▸ WHAT TO WORK ON:
Your task is to transcribe all of the data below exactly, omitting the images.

▸ DATA SUPPLIED:
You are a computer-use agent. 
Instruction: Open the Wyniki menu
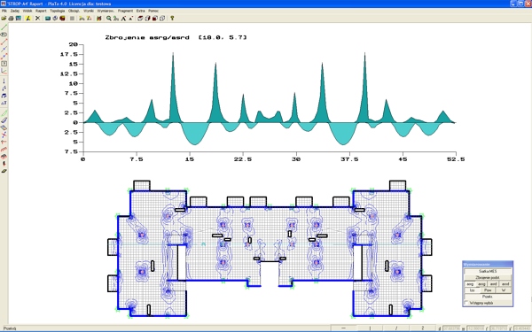click(x=89, y=11)
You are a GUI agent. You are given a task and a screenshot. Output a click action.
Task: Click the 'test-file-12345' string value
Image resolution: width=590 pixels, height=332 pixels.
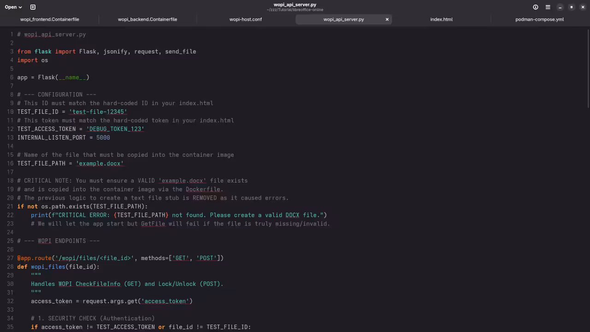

▸ RESULT FOR THIS TASK:
You are a computer-use agent. 
Instruction: Open the Wyniki menu
click(x=89, y=11)
You are a GUI agent. You are given a task and a screenshot. Output a click action.
Task: Click the 'test-file-12345' string value
Image resolution: width=590 pixels, height=332 pixels.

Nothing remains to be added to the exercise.